Now it should be possible to evaluate a list of statements, e.g.:

  TokenMap scope;
  BlockStatement code;
  code.compile("{ a = 2; b = 3; c = a+b; }");
  code.exec(scope);
  std::cout << scope["a"] << std::endl; // 2
  std::cout << scope["b"] << std::endl; // 3
  std::cout << scope["c"] << std::endl; // 5

Creating Named Statements

Named statements are statements with a special meaning that begin with a reserved word such as try { ... } catch { ... } or if (...) { ... } else { ...} or function f(...) { ... }.
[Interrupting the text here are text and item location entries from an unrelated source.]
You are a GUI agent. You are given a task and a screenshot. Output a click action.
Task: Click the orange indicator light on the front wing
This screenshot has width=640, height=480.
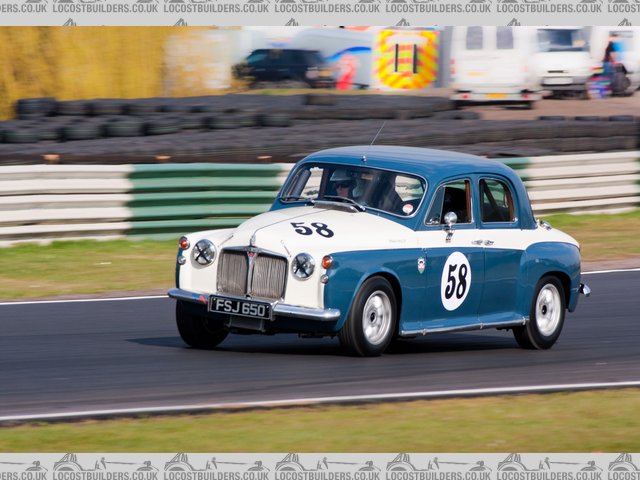coord(327,262)
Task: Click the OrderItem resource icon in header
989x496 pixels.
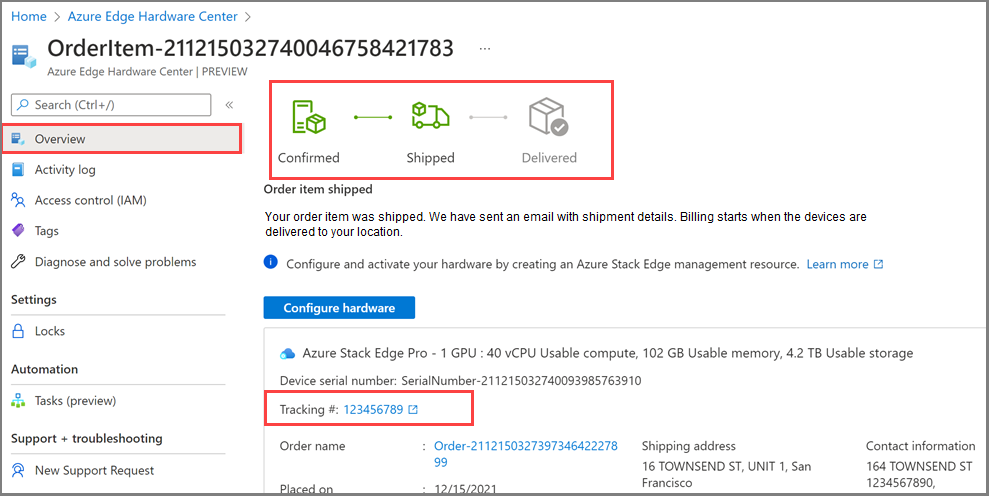Action: point(23,55)
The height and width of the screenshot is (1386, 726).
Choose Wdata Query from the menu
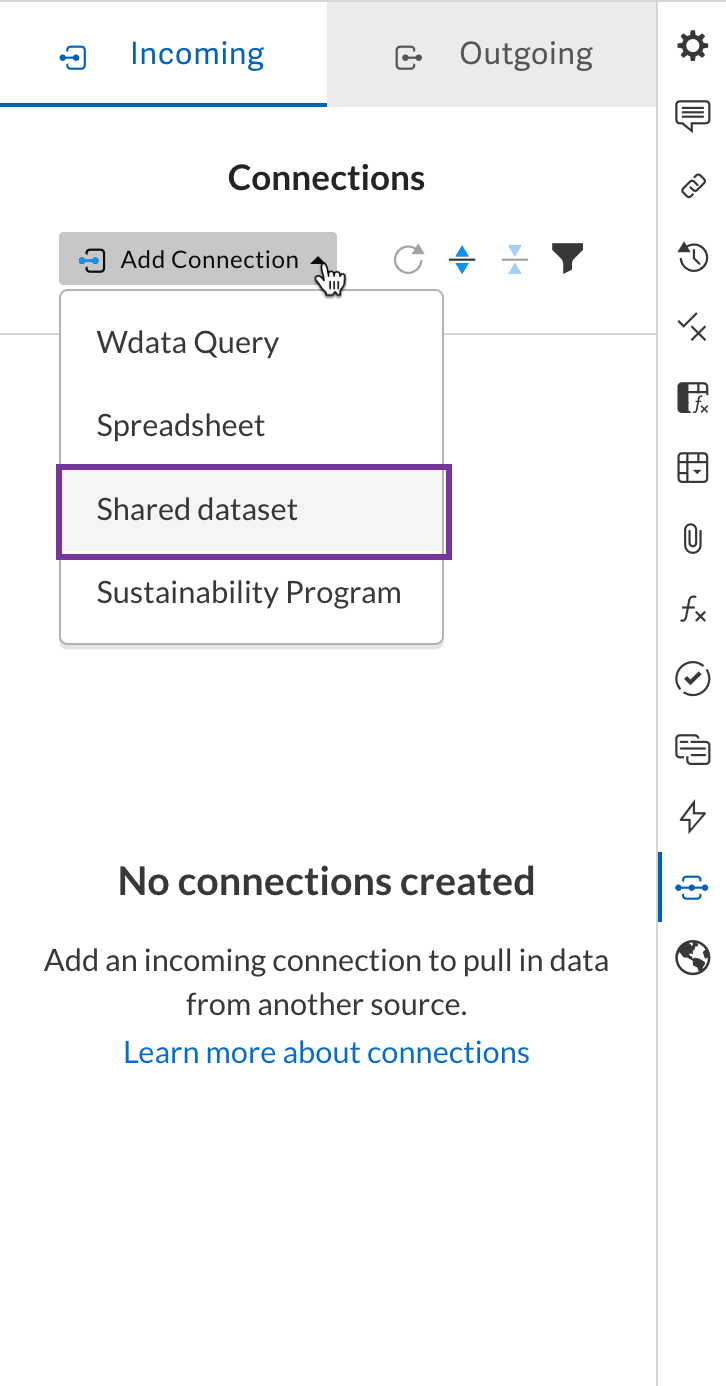(188, 342)
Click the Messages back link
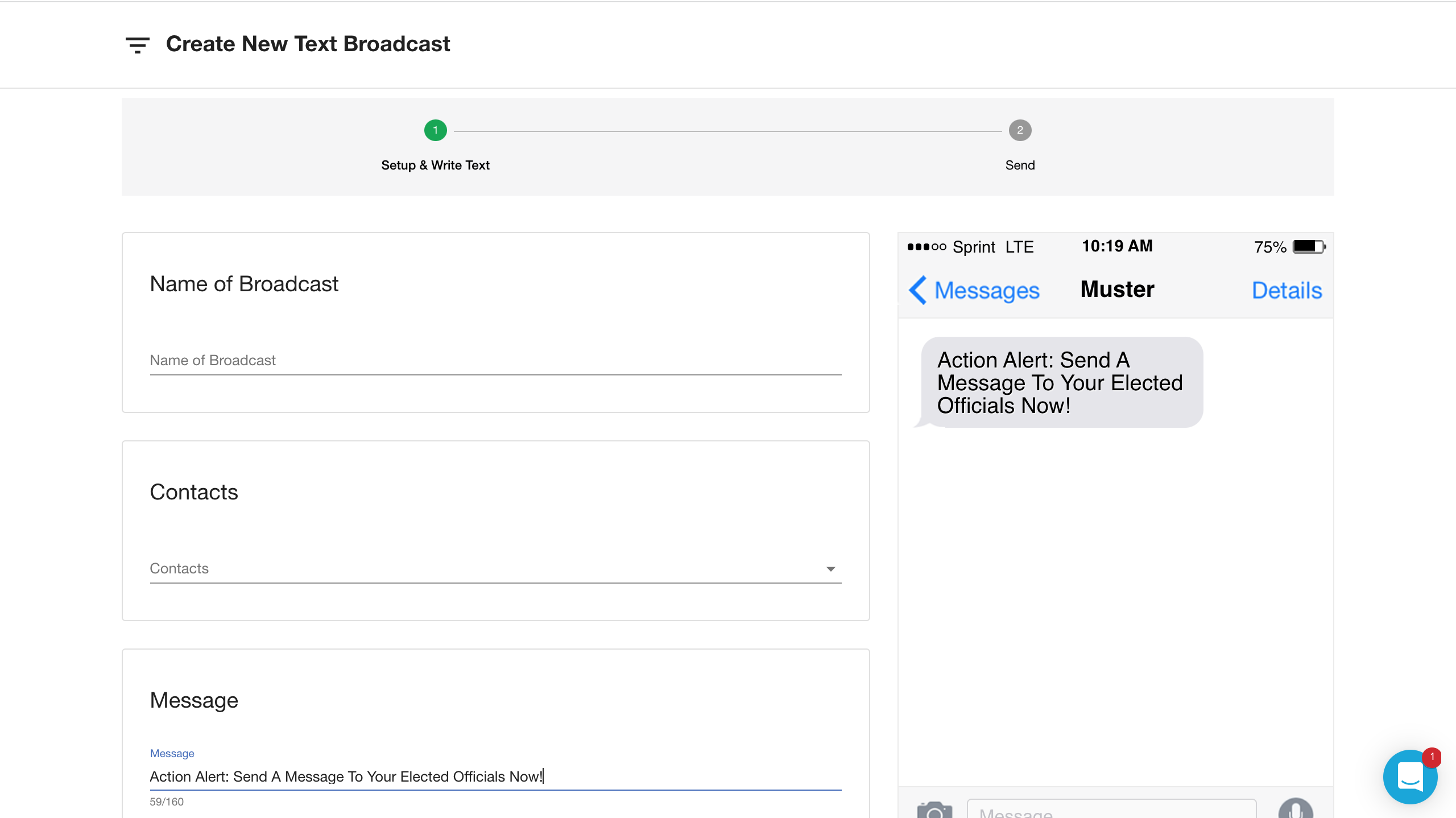The height and width of the screenshot is (818, 1456). (987, 291)
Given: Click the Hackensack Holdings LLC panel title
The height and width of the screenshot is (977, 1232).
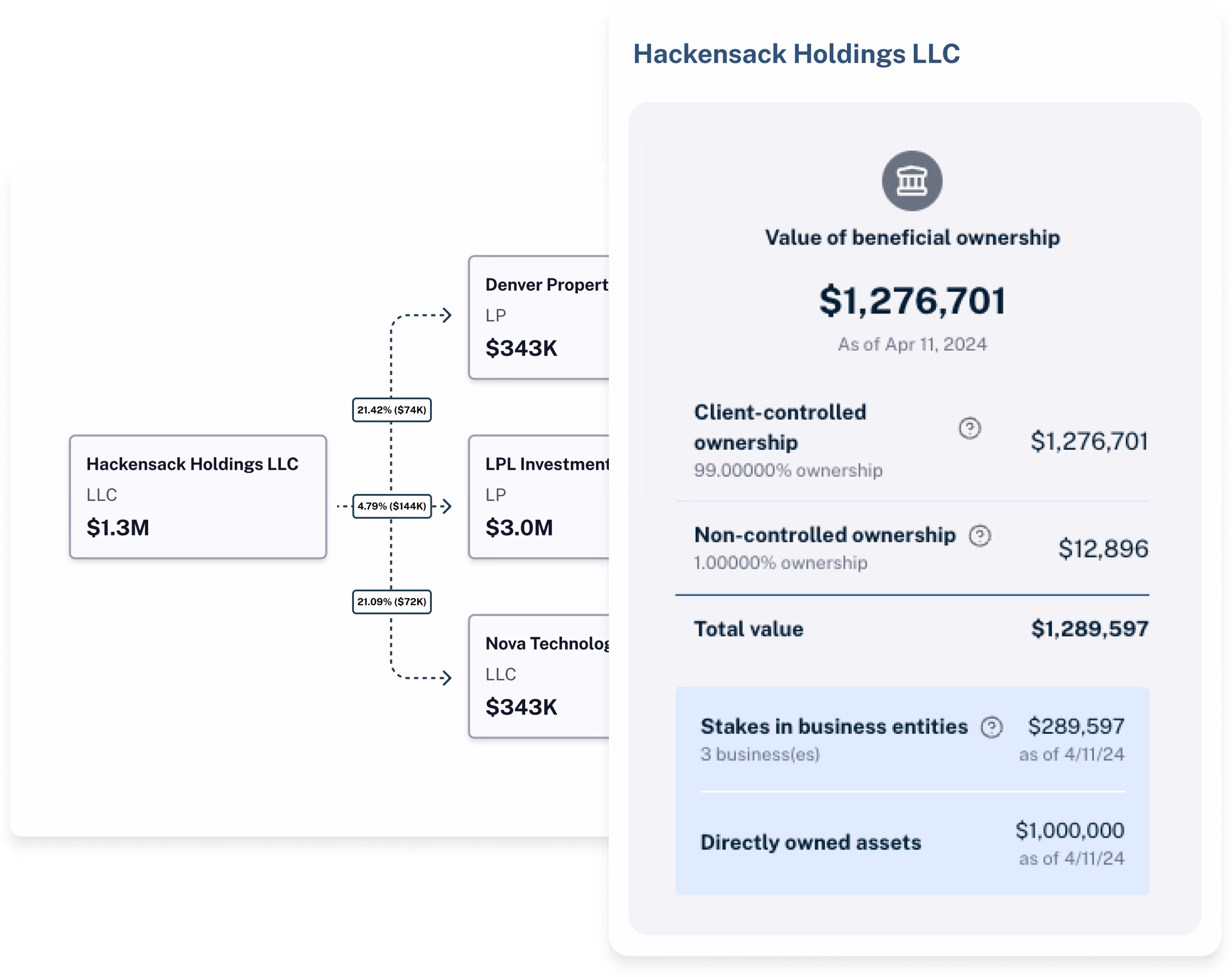Looking at the screenshot, I should pos(796,54).
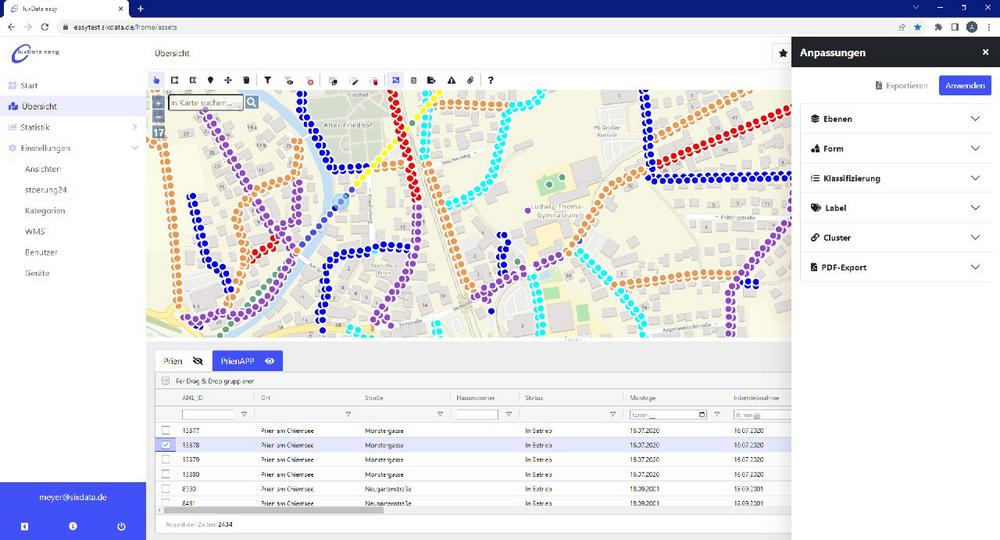Image resolution: width=1000 pixels, height=540 pixels.
Task: Uncheck the row 13378 checkbox
Action: [x=166, y=444]
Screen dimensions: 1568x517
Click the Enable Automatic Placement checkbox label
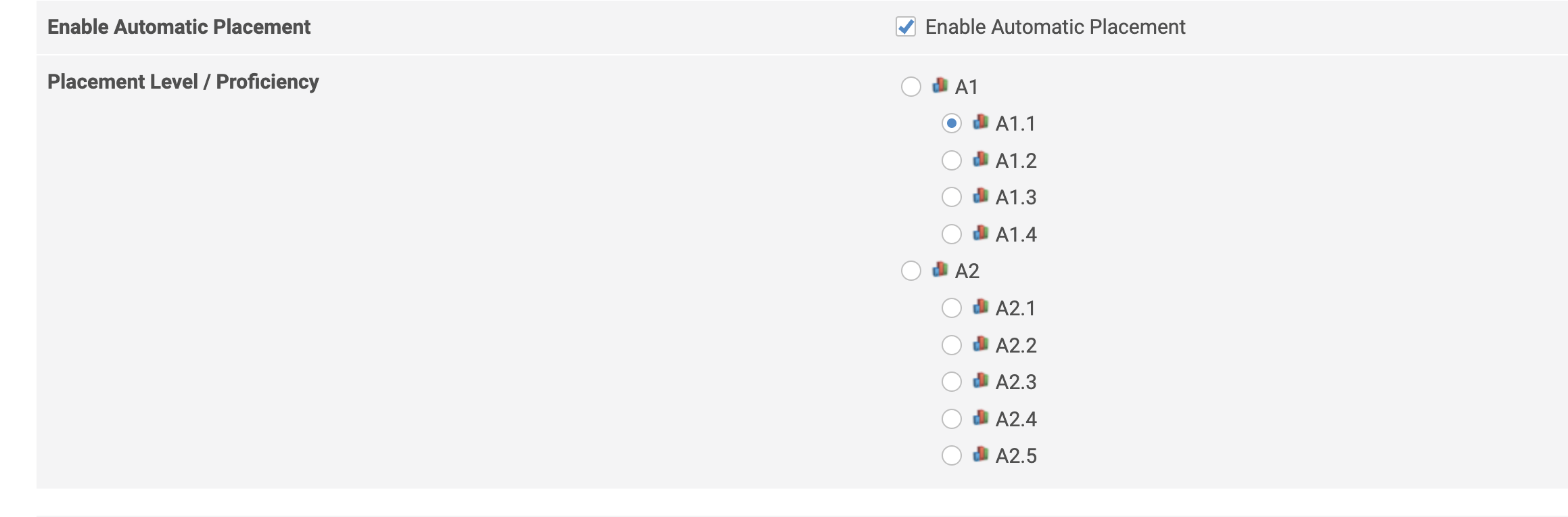pos(1055,27)
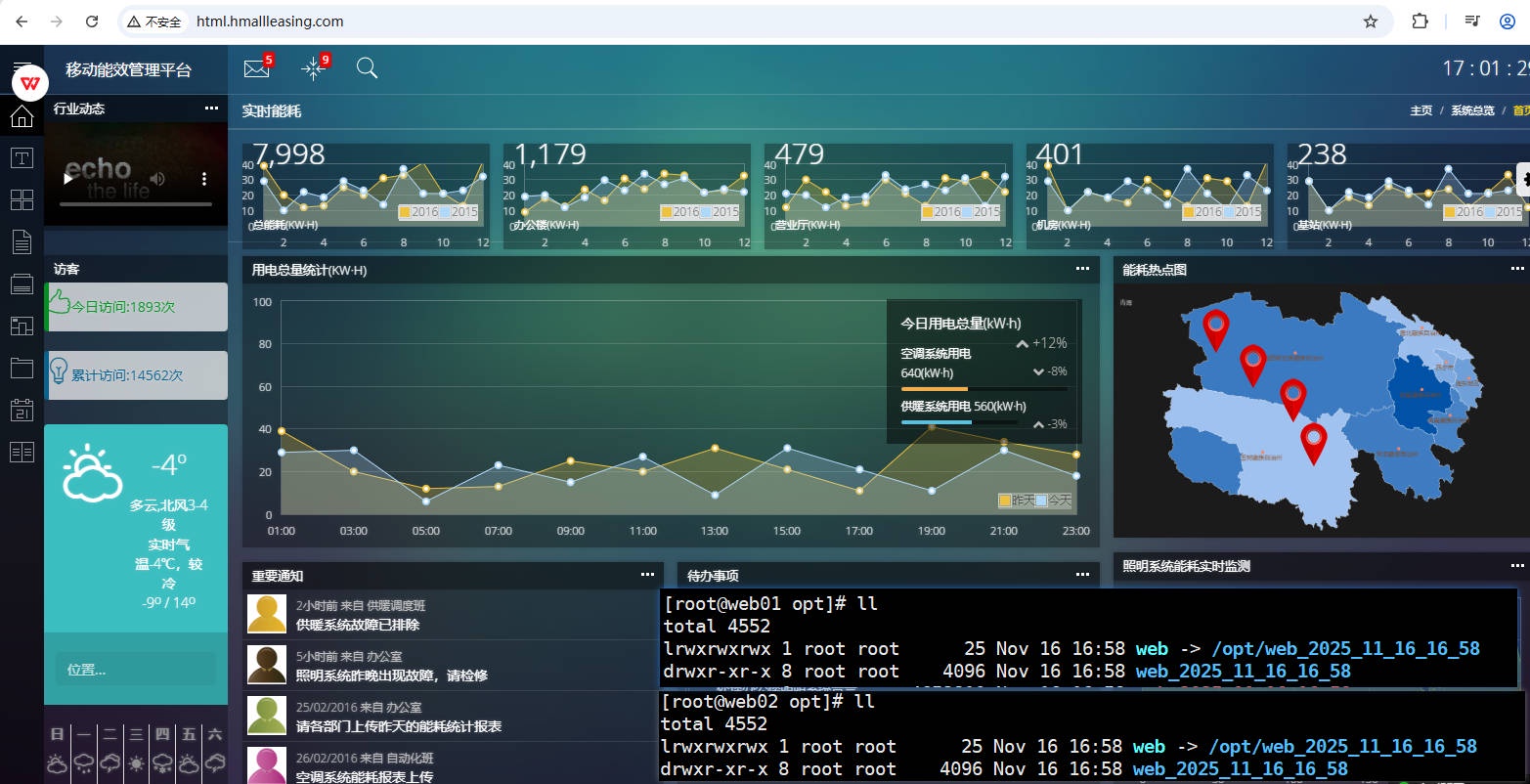Click the 系统总览 breadcrumb item

click(x=1471, y=111)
Since this is only an example we will describe how to create only an if statement. The class definition is not very complex, it needs to hold 2 BlockStatements and one expression, e.g.:

class IfStatement : public Statement {
  calculator cond;
  BlockStatement _then;
  BlockStatement _else;

 private:
  void _compile(const char* code, const char** rest, TokenMap parent_scope);
  returnState _exec(TokenMap scope) const;

 public:
  IfStatement() {}
  virtual Statement* clone() const {
    return new IfStatement(*this);
  }
};

/* * * * * IfStatement Class in .cpp File: * * * * */

void IfStatement::_compile(const char* code, const char** rest,
                           TokenMap parent_scope) {

  while (isspace(*code)) ++code;

  if (*code != '(') {
    throw syntax_error("Expected '(' after `if` statement!");
  }

  // Parse the condition:
  cond.compile(code+1, parent_scope, ")", &code);

  if (*code != ')') {
    throw syntax_error("Missing ')' after `if` statement!");
  }

  _then.compile(code+1, &code, parent_scope);

  while (isspace(*code)) ++code;

  // Check if the next word is else:
  static const char* str = "else";
  for (int i = 0; i < 4; ++i) {
    if (str[i] != code[i]) {
      if (rest) *rest = code;
      return;
    }
  }
  if (isalnum(code[4]) || code[4] == '_') {
    if(rest) *rest = code;
    return;
  }

  _else.compile(code+4, &code, parent_scope);

  if(rest) *rest = code;
}

returnState IfStatement::_exec(TokenMap scope) const {
  if (cond.eval(scope).asBool()) {
    return _then.exec(scope);
  } else {
    return _else.exec(scope);
  }
}

After that you need to register this new statement type on the BlockStatement class so it knows how to parse it, e.g.:

struct MyStartup {
  Startup() {
    auto& statementMap = BlockStatement::statementMap();

    statementMap["if"] = BlockStatement::factory<IfStatement>;
  }
} MyStartup;

Now it should be possible to compile if statements among normal expressions e.g.:

  TokenMap scope;
  BlockStatement code;
  code.compile(
      "{\n"
      "  a = 2;\n"
      "  if (a < 2) {\n"
      "    b = True;\n"
      "  } else {\n"
      "    b = False;\n"
      "  }\n"
      "}");
  code.exec(scope);
  std::cout << scope["a"] << std::endl; // 2
  std::cout << scope["b"] << std::endl; // False